**DOCUMENT SECTION**.
2. Materials and Methods

2.1. Structure

The network structure of the hybrid convolution and spectral symmetry preservation network (HSSPN) is shown in Figure 1, which includes five parts: image input, feature extraction, feature fusion, image reconstruction, and image output. The network model is designed to improve the spatial resolution of the high-spectral image while maximizing the preservation of the spectral characteristics of the original high-spectral image. The spectral reflectance of adjacent spectral bands has high similarity, which represents similar spectral information between adjacent bands. While preserving the spectral information, fusing the spatial information of adjacent bands can effectively improve the spatial resolution of the low-resolution bands. Therefore, the input of the network consists of the low-resolution image LR_t of the t-th band and the adjacent band images LR_t+1 and LR_t−1, as shown in Equation (1).

F_{input} = {\begin{array}{l} [f_{X} (I_{1}^{L R}), f_{Y} (I_{1}^{L R}, I_{2}^{L R}, I_{3}^{L R})], t = 1 \\ [f_{X} (I_{t}^{L R}), f_{Y} (I_{t - 1}^{L R}, I_{t}^{L R}, I_{t + 1}^{L R})], 1 < t < L \\ [f_{X} (I_{L}^{L R}), f_{Y} (I_{L - 2}^{L R}, I_{L - 1}^{L R}, I_{L}^{L R})], t = L \end{array}

(1)

When the first spectral band is selected, the adjacent bands are the second and third bands; when the last spectral band is selected, the adjacent bands are the second-to-last and third-to-last bands.

The feature extraction network structure uses two parallel networks, one for extracting multi-channel information and the other for extracting single-channel information. A shallow feature fusion module, denoted as DS, is added between the two parallel networks to fuse their features. To balance efficiency and performance, the multi-channel feature network uses the more flexible Res3D spatial-spectral symmetric 3D convolution module to extract multi-channel features, while the single-channel feature extraction network uses deformable convolution to extract shallow region features. Deep spatial features are extracted by mixed ECA attention mechanisms and a 2D residual convolution module (MER). The feature fusion network consists of two modules: the channel feature fusion module (CF) and the incremental feature fusion module (IF). The CF module fuses multi-channel features and single-channel features, while the IF module fuses incremental contextual spatial features. Both fusion modules deeply fuse spatial and spectral information between bands. To capture global information, the image reconstruction module uses Fourier transform upsampling and 2D convolution to reconstruct the image. The L1 loss combined with gradient loss (GV) is used as the loss function for the entire network.

2.2. Feature Extraction Module

The feature extraction process is mainly divided into two parallel networks: single-band feature extraction and multi-band feature extraction. At the same time, a shallow feature fusion module is added between the parallel networks.

2.2.1. Multi-Band Feature Extraction Network

The multi-channel feature extraction network is composed of several Res3D modules in series. Res3D is a residual network with spatially symmetric 3D convolution as its core. In this paper, 3D convolution is used to extract multi-channel features. Unlike 2D convolution, 3D convolution uses a three-dimensional convolution kernel to extract multi-dimensional information, which can analyze spatial dimension information and extract spectral dimension information at the same time. Three-dimensional convolution extracts features by sampling the input feature x with a 3D convolution kernel and weighting the sampled values with the function w, as shown in Equation (2) below when using a 3 × 3 × 3 convolution kernel:

y (p_{0}) = \sum_{n = 1}^{N} w (p_{n}) \cdot x (p_{0} + p_{n})

**SOURCE DATA**.

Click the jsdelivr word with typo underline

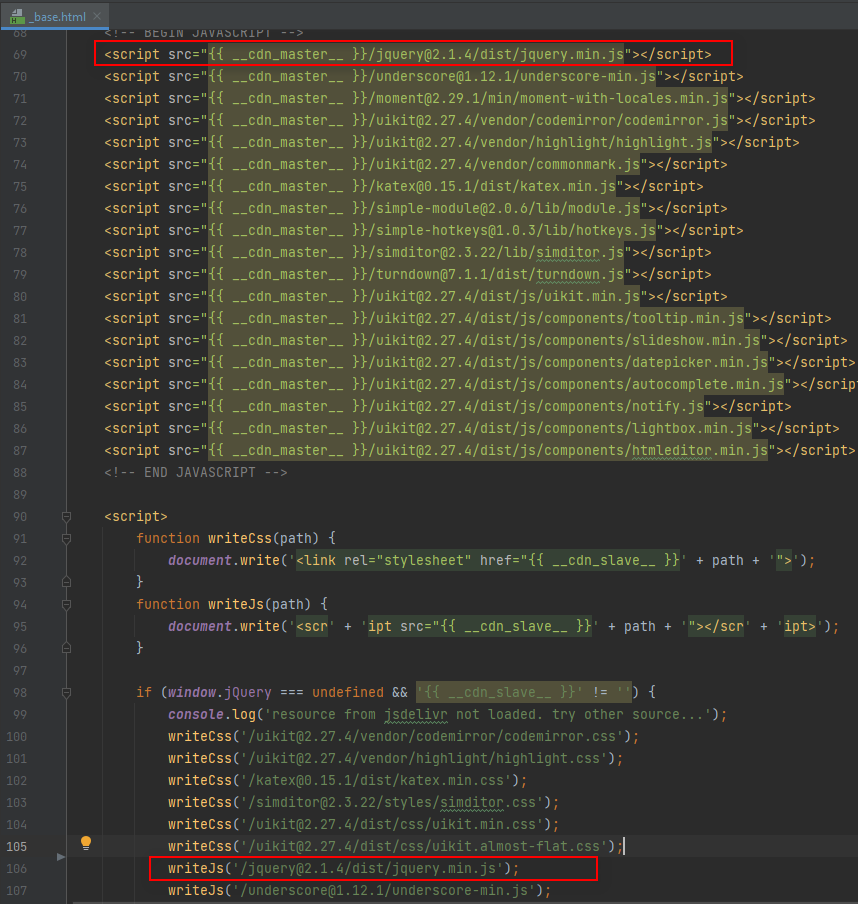click(416, 714)
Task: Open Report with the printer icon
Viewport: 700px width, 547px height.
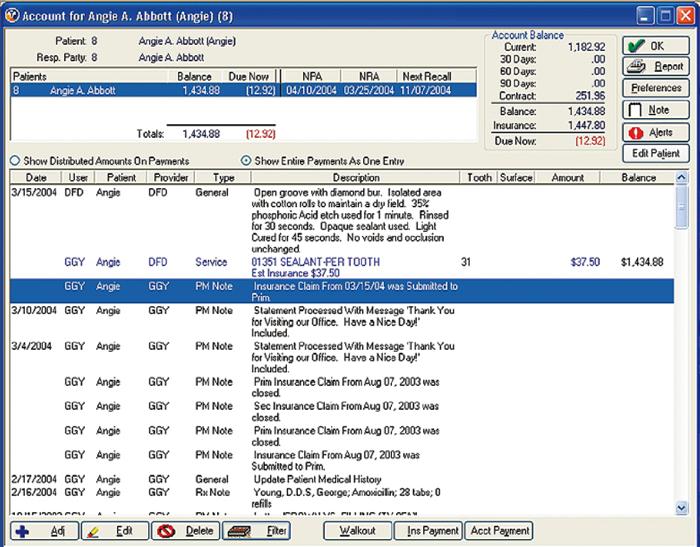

**PROBLEM STATEMENT**. Write the next part of the HSSPN methods section, picking up right after the equation it stops on. The listing isn't needed for any of this.

**THE RESULT**.
(2)

where P₀ represents the position of the output feature, and P_n and n represent the position and index of the 3 × 3 × 3 convolution kernel sampling grid. N represents the size of the sampling grid, and x represents the input multi-channel feature tensor I_t−1^LR, I_t^LR, I_t+1^LR.

Conventional 3D convolutions directly extracting model parameters result in a large number of parameters. Depthwise separable 3D convolutions were proposed to replace conventional 3D convolutions by modifying the filter k × k × k to k × 1 × 1 and 1 × k × k [41,42]. However, the model parameters are still too large and structurally redundant, which is not conducive to algorithm lightweighting. In this paper, spectral-symmetric 3D convolutions are used to extract multi-band features. Spectral-symmetric 3D convolutions perform one-dimensional convolutions along the three dimensions, decomposing the filter k × k × k into three dimensions of 1 × 1 × k, 1 × k × 1, and 1× 1 × k, simultaneously learning spectral and spatial features of multi-band images while saving a large number of network parameters. The calculation expression of the Res3D module is shown in Equation (3):

R_{D} = Y_{D} (Y_{D - 1} (\dots Y_{1} (R_{0}) + R_{0} \dots) + R_{0}) + R_{0}

(3)

where Y_D represents the D-th function of the Res3D module, R₀ represents the first input feature, and R_D represents the output feature of the D-th Res3D module.

The Res3D module represents a residual network consisting of multiple 3D blocks, as shown in Figure 2. Each 3D block is connected to the next one through skip connections, allowing for maximum feature fusion and avoiding gradient explosion. Hyperspectral images contain rich information in three dimensions. To enhance the feature representation capability, inspired by [43], we design 3D blocks operating in different dimensions to extract features from multiple perspectives. Specifically, these blocks consist of three 1 × 1 × 1 convolutions at different scales with ReLU activation, enabling the extraction of diverse spatial and spectral features. Deep features are further extracted using 1 × 3 × 3 and 3 × 1 × 1 separable convolution kernels. The three layers of the network are interconnected with residual connections, maximizing feature integration and avoiding gradient explosion.

2.2.2. Single-Band Feature Extraction Network

To enhance the spatial resolution of hyperspectral images, this paper proposes a single-channel feature extraction network composed of deformable convolution modules and residual attention modules (MER).

The deformable convolution module consists of a 2D convolution and a deformable convolution. Compared to traditional convolution, it provides a more flexible receptive field and can extract the required target features to the maximum extent. The deformable convolution adds learnable offset values in the convolution kernel to extract actual object features more flexibly, as shown in Equation (4):

y (p_{0}) = \sum_{n = 1}^{N} w (p_{n}) \cdot x (p_{0} + p_{n})

(4)

where P₀ represents the location of the output features, P_n and n represent the 3 × 3 convolutional sampling grid, N represents the size of the sampling grid, and x represents the input multi-channel. The residual attention module (MER) is composed of the channel attention mechanism (ECA), residual 2D convolution, and shallow feature fusion module (DS), as shown in Figure 3.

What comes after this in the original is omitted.